[Supplied records — start]

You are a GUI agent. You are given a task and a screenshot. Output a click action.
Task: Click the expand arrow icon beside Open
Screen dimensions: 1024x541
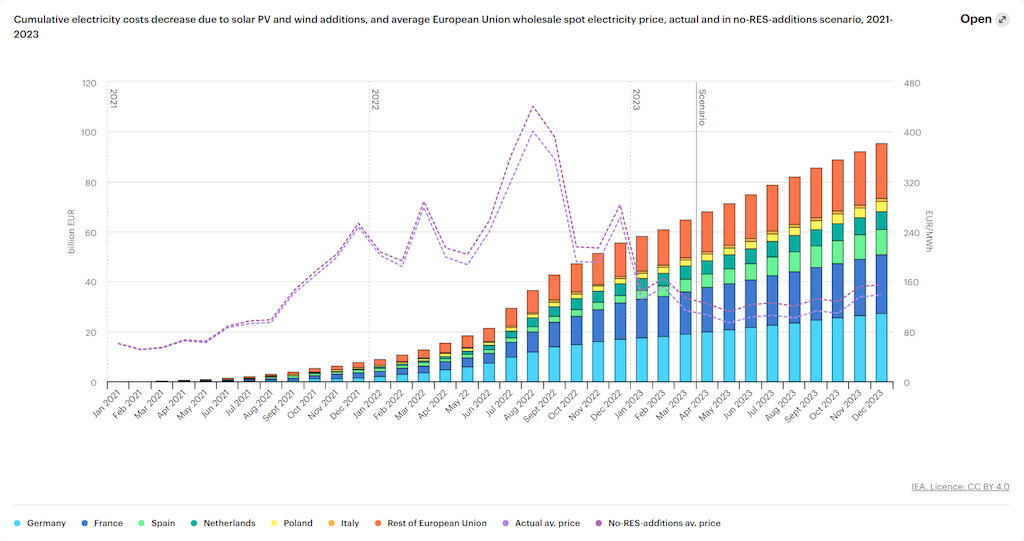1002,20
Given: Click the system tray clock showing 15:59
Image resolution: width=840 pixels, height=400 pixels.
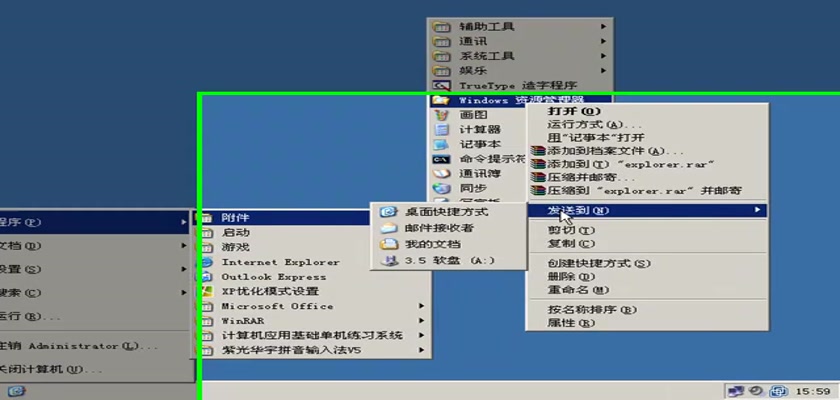Looking at the screenshot, I should [x=809, y=391].
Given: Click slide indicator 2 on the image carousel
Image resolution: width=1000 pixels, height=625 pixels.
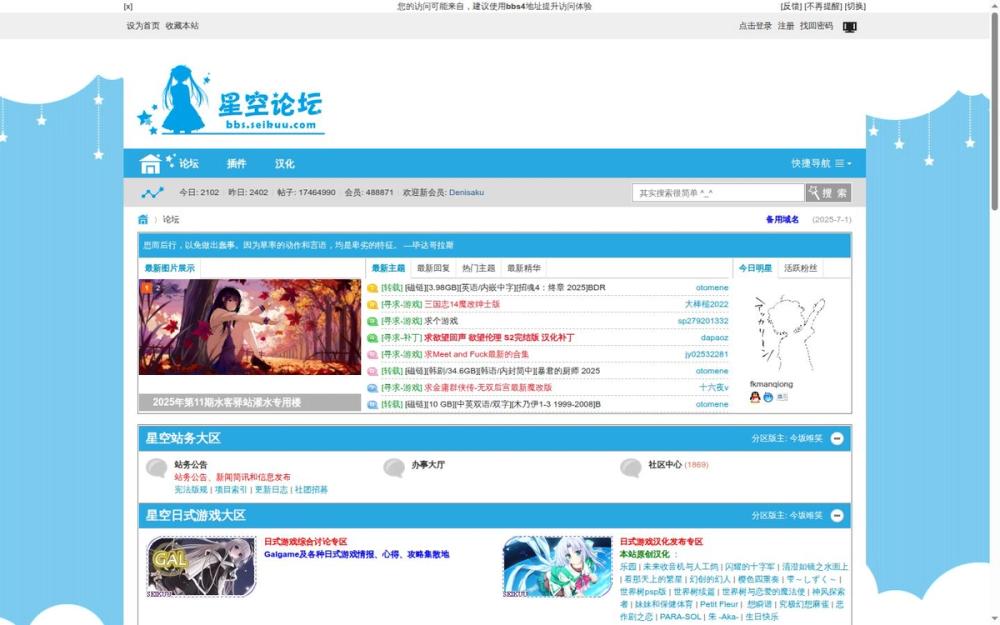Looking at the screenshot, I should (x=158, y=288).
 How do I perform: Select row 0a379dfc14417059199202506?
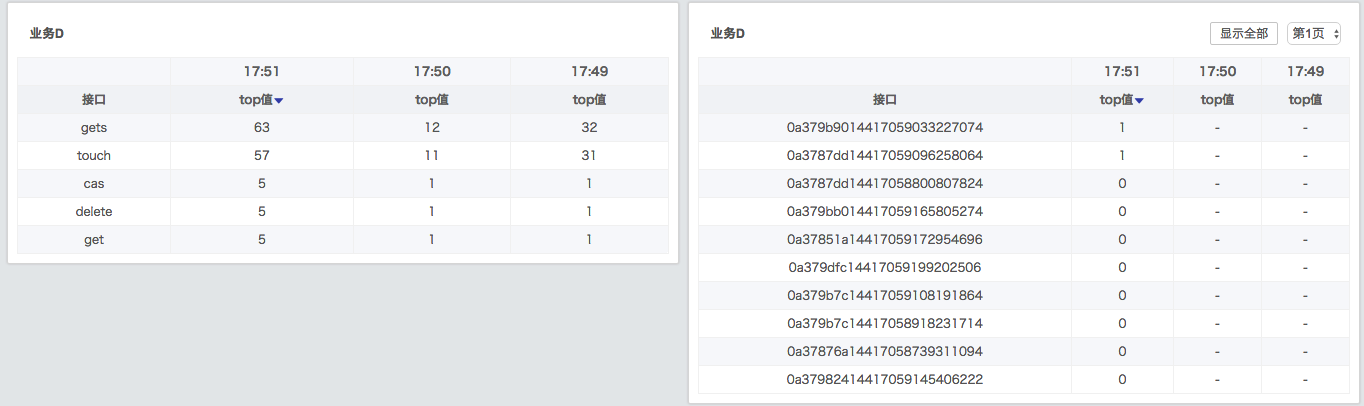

[Supplied records — finish]

Transcribe every entry exactly, omitting pictures.

You are a GUI agent. You are given a task and a screenshot. Output a click action.
Task: Click the expand arrow icon beside Open
Screen dimensions: 1024x541
1002,20
Given: Click the system tray clock showing 15:59
Image resolution: width=840 pixels, height=400 pixels.
Looking at the screenshot, I should [x=809, y=391].
Given: Click slide indicator 2 on the image carousel
Image resolution: width=1000 pixels, height=625 pixels.
Looking at the screenshot, I should (x=158, y=288).
 How do I perform: Select row 0a379dfc14417059199202506?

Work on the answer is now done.